▶ **Tus instrucciones**: Copia literalmente el pasaje de la reflexión sobre el sufrimiento que va desde "Cuando me encontraba" hasta "en la cruz.", ambos incluidos.

▶ **Texto de estudio**:
Cuando me encontraba en la cama del hospital, a la espera de
la decisión de si me intervenían quirúrgicamente,
pensé –con tristeza- que parecía que mi
ángel de la guarda, había estado distraído, dando una vuelta, o jugando al mus.
Pero al instante comprendí, por la gracia del Espíritu, que la decisión de
subirse a una silla, alta e inestable, había sido sólo mía. Y que Dios, como
siempre, no iba a interferir en mi libertad; en esa estúpida “audacia”, que me
lleva a pensar que sigo teniendo veinte años, cuando estoy a punto de
triplicarlos. El Señor, simplemente y como siempre, me evitó males mayores y su
Enviado cuidó de que no perdiera la vida, en un accidente torpe e irracional.
Queda el dolor intenso, que es el rédito de mi atrevimiento; y que, si lo consigo
con la ayuda divina, será camino de salvación, al unirlo al sufrimiento de
Jesucristo en la cruz.
Por eso, viendo todo
lo que ha sucedido, pienso que Dios sabe más, mucho más, y que permite mis
errores para hacerme crecer en humildad, en disponibilidad a los planes divinos
y, sobre todo, para que intensifique mi oración. Otras veces, como les ha
ocurrido a muchas de mis amigas, son otros los que les producen los
padecimientos que, si no recurrimos al Señor, terminan por quitarnos la paz y
la alegría. Cada coyuntura de nuestra
vida, nos enfrenta a la realidad de suponer que estamos solos ante la
dificultad y las circunstancias adversas. Pero un cristiano, recordad, nunca
está solo; porque siempre tiene –si está en Gracia- la presencia de Dios en su
interior. Eso es lo que nos diferencia de los demás: no la riqueza, ni el
saber, ni el poder, sino el convencimiento de que nuestra vida tiene una
finalidad y esa finalidad comienza y termina en el Señor. Nada es gratuito,
nada sucede porque sí; solamente hemos de confiar en el Padre y recordar que,
cuando parece que no podemos más, Él nos carga a sus espaldas –como la oveja perdida- para devolvernos al redil de
su inmenso amor.
Y esas situaciones,
en las que somos conscientes de nuestra debilidad, nos sirven, no lo olvidéis,
para requerir también la ayuda de nuestros hermanos, en la comunión de los
santos. Esa riqueza inconmensurable donde demandamos sus rezos para que sean,
unidos a los nuestros, una súplica que
Nuestro Dios no pueda rechazar. ¡Es tan grande ser Iglesia de Cristo y
pertenecer a la familia cristiana! Nunca nos sentimos desamparados, porque en
alguna parte del mundo y en muchos lugares a la vez, asciende una plegaria por
todos nosotros, en el sublime ofertorio del sacrificio del Altar. Por eso os
animo, a utilizar este medio como camino para unirnos todos en las peticiones
que preciséis. Os aseguro que no hay nada tan infalible como una cadena de oración.
No os prometo, porque eso es imposible, ya que nos hemos comprometido en las
aguas bautismales a cargar con amor la cruz de cada día, libraros del dolor, la
soledad o las injusticias; pero sí que me comprometo a compartirlas con
vosotros en mi oración y aseguraros que, como dijo el Señor, recibiremos el
bálsamo de ternura que es la luz que ilumina y nos deja ver la trascendencia
del sufrimiento, en el camino de nuestra redención.

▶ **Información proporcionada**:

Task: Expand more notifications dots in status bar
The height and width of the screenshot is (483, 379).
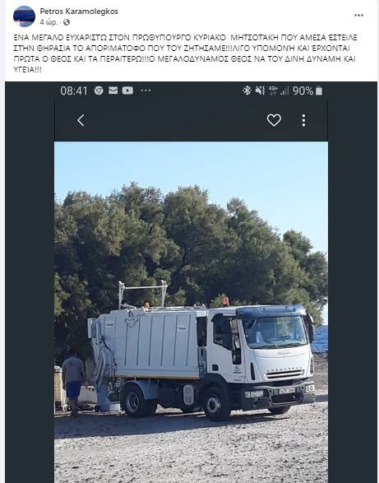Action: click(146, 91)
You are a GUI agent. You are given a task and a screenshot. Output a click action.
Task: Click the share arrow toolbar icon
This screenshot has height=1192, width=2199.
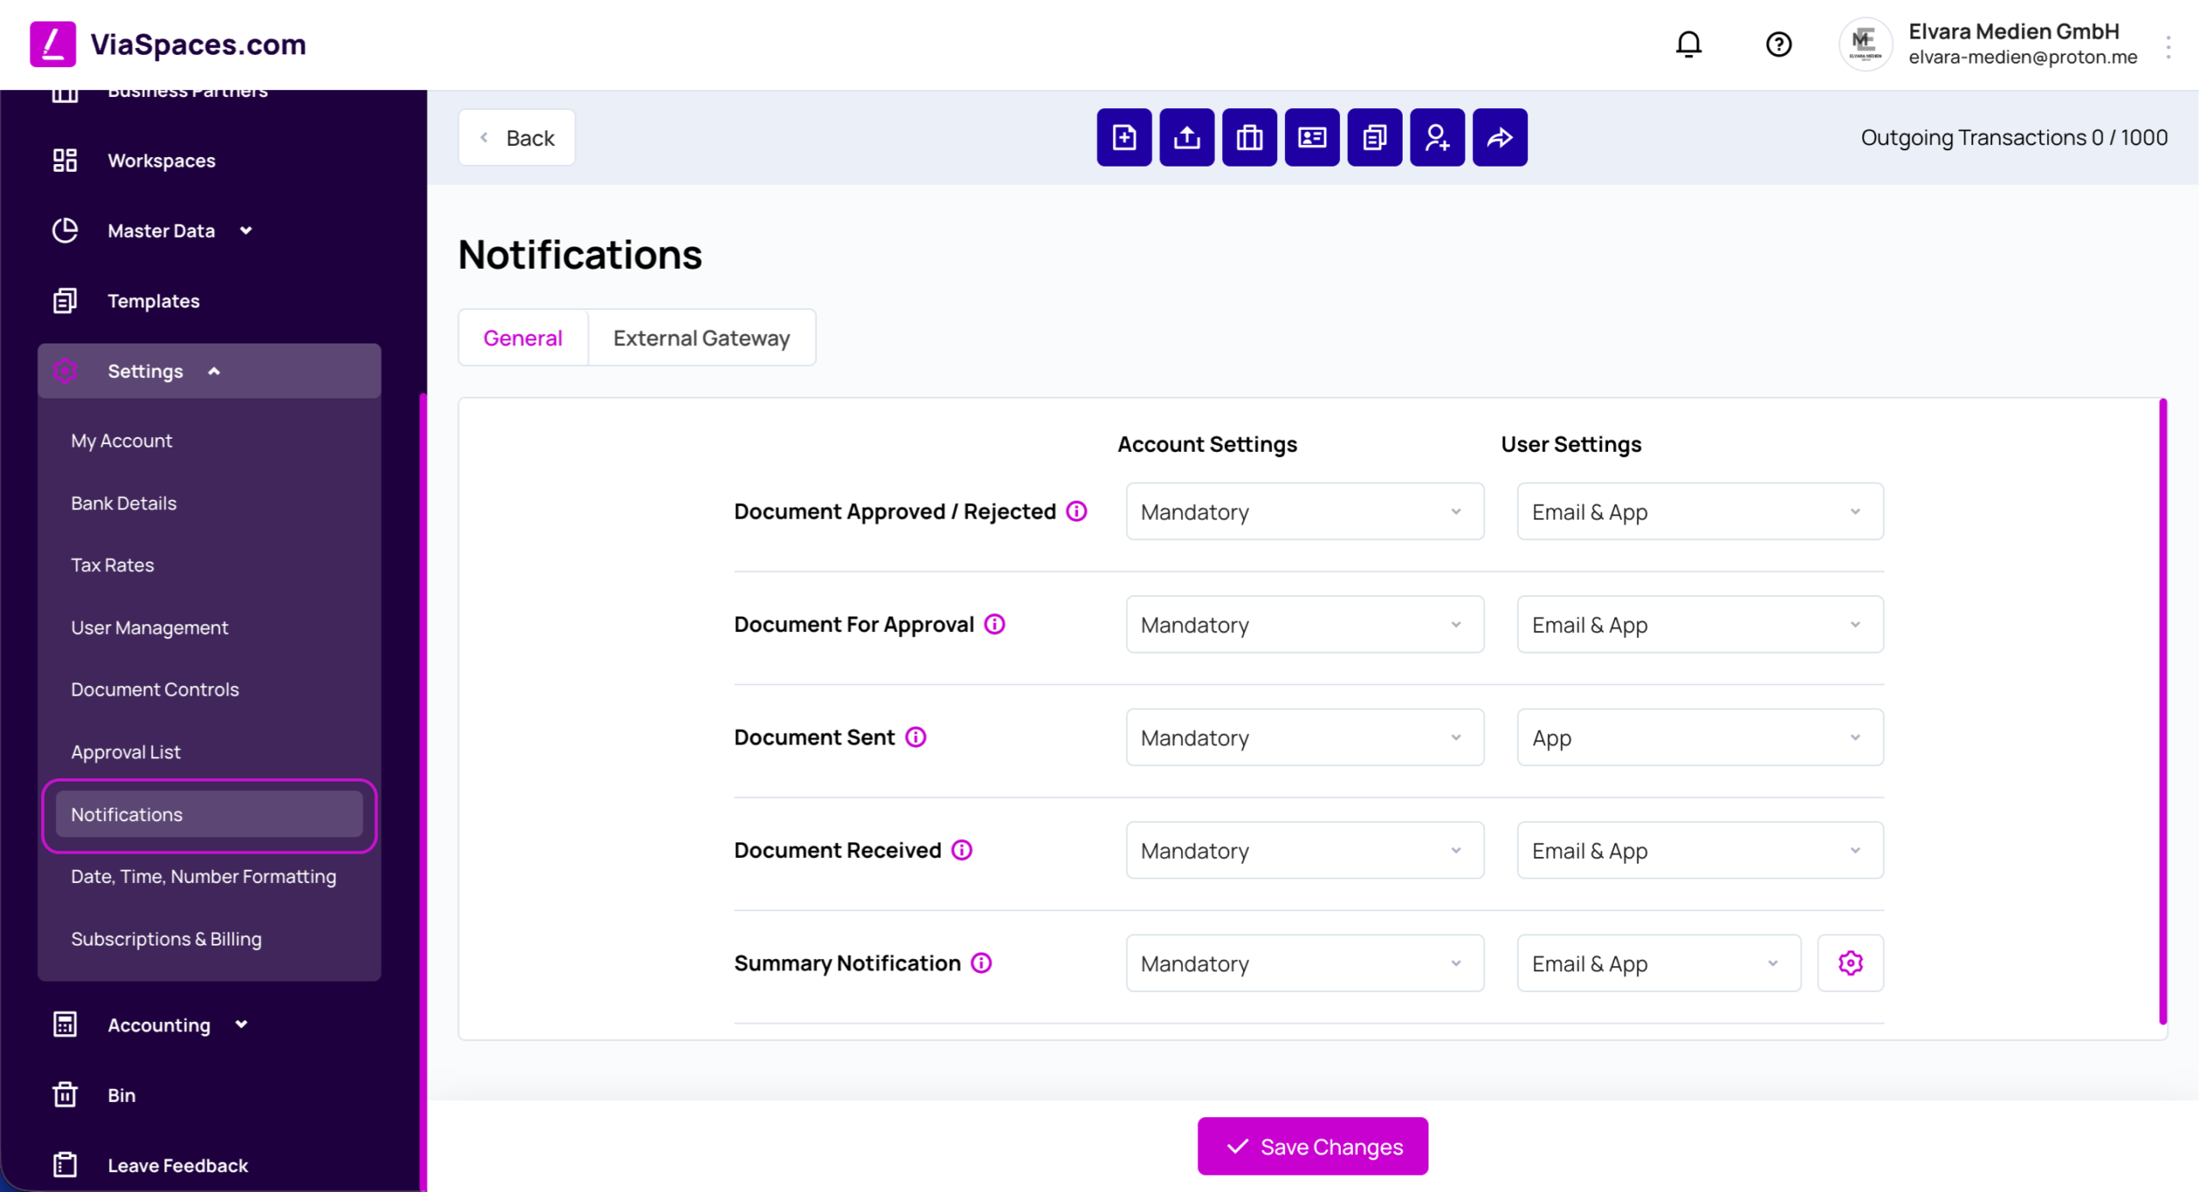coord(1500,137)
--
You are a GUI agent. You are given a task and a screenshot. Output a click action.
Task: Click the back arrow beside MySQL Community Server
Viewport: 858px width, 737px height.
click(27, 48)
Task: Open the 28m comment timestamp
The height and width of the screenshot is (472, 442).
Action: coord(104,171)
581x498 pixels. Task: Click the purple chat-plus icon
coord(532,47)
...
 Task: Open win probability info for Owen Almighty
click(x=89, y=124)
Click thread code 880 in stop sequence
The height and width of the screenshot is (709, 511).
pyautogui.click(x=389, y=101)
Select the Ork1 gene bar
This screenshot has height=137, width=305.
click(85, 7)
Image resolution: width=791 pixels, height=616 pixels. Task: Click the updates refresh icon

▶ **Respuesta del ejercicio**:
Cuando me encontraba en la cama del hospital, a la espera de
la decisión de si me intervenían quirúrgicamente,
pensé –con tristeza- que parecía que mi
ángel de la guarda, había estado distraído, dando una vuelta, o jugando al mus.
Pero al instante comprendí, por la gracia del Espíritu, que la decisión de
subirse a una silla, alta e inestable, había sido sólo mía. Y que Dios, como
siempre, no iba a interferir en mi libertad; en esa estúpida “audacia”, que me
lleva a pensar que sigo teniendo veinte años, cuando estoy a punto de
triplicarlos. El Señor, simplemente y como siempre, me evitó males mayores y su
Enviado cuidó de que no perdiera la vida, en un accidente torpe e irracional.
Queda el dolor intenso, que es el rédito de mi atrevimiento; y que, si lo consigo
con la ayuda divina, será camino de salvación, al unirlo al sufrimiento de
Jesucristo en la cruz.